Michael Burrows, a doctoral candidate and research assistant at Duke University, said the contributions of graduate students as instructors and researchers should afford them the same basic rights as any other employee at a university. He said that after Trump’s election, union organizers at Duke sped up their campaign to join the SEIU out of concern that the new administration would overturn the Columbia ruling.

The results of the vote in February were indeterminate after the university challenged the eligibility of more than 500 ballots, but a preliminary tally was decidedly against unionization. Rashmi Joglekar, president of the Graduate & Professional Student Council at Duke, said students may not have “clearly understood the benefits or detriments” of being part of a union, and the campaign became very polarized.

Burrows said the university undermined the campaign by stripping voting rights from students who were not teaching during the semester and took a combative stance from the beginning. Duke spokesman Michael Schoenfeld called that perspective an “inaccurate assessment that doesn’t recognize the collaborative relationship that exists between graduate students and the university.” He said Duke just announced that it would be providing scholarships for all sixth-year graduate students, an issue that the graduate student council advocated.

Although the university will not recognize the graduate union, Duke students have affiliated with the SEIU.

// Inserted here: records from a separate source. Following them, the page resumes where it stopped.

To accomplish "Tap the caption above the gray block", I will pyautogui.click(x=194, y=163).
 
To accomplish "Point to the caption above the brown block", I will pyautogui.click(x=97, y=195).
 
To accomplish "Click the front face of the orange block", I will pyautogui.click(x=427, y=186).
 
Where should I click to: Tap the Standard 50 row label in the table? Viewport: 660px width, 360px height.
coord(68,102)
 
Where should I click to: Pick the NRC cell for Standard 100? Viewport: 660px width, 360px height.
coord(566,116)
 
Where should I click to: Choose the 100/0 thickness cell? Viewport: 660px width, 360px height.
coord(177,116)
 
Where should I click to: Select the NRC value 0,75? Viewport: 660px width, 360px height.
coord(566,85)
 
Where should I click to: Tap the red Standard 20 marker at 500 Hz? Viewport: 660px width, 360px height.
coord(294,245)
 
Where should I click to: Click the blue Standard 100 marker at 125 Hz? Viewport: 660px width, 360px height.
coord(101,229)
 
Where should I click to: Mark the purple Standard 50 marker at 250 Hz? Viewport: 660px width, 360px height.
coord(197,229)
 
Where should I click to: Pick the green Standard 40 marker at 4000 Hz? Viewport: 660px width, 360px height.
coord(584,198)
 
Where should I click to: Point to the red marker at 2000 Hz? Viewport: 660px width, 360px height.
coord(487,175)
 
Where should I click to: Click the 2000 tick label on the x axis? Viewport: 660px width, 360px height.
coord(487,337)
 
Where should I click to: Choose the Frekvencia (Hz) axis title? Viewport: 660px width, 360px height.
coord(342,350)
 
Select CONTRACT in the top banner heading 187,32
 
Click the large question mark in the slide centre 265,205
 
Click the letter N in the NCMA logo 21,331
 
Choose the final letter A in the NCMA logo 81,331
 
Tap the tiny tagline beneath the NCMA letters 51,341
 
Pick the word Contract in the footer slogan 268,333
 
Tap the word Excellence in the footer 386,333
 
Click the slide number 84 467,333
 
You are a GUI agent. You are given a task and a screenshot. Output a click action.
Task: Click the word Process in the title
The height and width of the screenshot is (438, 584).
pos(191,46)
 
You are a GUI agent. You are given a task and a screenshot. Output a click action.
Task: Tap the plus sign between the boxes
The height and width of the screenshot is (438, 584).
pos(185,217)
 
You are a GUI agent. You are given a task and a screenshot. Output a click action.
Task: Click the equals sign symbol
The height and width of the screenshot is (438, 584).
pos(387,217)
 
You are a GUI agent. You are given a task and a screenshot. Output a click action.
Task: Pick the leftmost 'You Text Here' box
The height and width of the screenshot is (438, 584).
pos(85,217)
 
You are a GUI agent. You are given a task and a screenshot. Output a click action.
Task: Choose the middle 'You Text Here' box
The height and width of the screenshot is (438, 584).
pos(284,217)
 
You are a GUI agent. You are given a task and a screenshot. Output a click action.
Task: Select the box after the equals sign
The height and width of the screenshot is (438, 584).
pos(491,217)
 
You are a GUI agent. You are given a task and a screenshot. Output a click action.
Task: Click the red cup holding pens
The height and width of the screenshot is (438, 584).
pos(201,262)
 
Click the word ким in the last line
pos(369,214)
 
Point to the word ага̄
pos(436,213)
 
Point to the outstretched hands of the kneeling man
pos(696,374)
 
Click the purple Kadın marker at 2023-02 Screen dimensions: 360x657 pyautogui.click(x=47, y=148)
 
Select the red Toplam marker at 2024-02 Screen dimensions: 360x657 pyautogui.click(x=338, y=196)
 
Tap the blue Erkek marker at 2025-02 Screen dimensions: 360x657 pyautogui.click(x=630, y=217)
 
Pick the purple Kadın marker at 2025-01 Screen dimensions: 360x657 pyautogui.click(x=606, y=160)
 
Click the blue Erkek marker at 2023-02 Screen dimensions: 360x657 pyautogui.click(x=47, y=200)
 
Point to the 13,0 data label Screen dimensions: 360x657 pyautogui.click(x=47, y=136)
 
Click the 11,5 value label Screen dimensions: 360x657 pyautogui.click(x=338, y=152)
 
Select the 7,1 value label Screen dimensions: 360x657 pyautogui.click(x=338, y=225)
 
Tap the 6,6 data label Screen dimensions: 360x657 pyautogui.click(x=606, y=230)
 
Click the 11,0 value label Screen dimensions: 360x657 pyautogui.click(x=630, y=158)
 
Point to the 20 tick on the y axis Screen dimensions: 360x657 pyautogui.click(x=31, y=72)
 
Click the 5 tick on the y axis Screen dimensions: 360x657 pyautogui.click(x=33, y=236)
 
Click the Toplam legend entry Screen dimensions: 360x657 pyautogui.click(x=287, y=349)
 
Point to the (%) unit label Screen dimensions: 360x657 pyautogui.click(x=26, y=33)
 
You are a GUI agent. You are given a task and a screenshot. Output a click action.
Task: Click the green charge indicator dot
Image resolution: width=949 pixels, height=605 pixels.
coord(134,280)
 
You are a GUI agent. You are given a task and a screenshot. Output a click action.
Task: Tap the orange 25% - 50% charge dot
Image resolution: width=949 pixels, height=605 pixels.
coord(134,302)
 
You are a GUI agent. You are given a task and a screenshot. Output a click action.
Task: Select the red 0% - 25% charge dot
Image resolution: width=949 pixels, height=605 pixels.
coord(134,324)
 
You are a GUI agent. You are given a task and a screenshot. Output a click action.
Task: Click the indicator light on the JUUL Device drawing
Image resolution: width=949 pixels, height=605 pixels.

“We want Duke to bargain with us … but dealing with the hand we’ve been dealt, this seems like the best-case scenario,” Burrows said. “We want to see teaching done better, research done better, so we’re trying to draw attention to that and oppose the increasingly corporate structure that we see at private universities.”

Herbert, at Hunter College, said there has been a divide among universities in how to engage graduate unions. While some schools have vehemently opposed student bargaining, others such as Brandeis, Tufts University and American University have let the process proceed with little objection.

Brandeis Provost Lisa Lynch said the university “looks forward to working with the SEIU to reach a collective bargaining agreement with PhD students who teach, and recognize them as vitally important members of our community.”

With the threat of a reversal of the NLRB ruling under Trump, universities could play an outsize role in the future of graduate worker rights. When the labor board overturned the NYU ruling, for instance, the university still chose to recognize its graduate student union.

“We hope that universities, as progressive institutions which have already taken legal actions against the administration, would bargain with us in good faith regardless of who Trump appoints,” Kreider said. “Student workers remain committed to organizing for improvements no matter what happens.”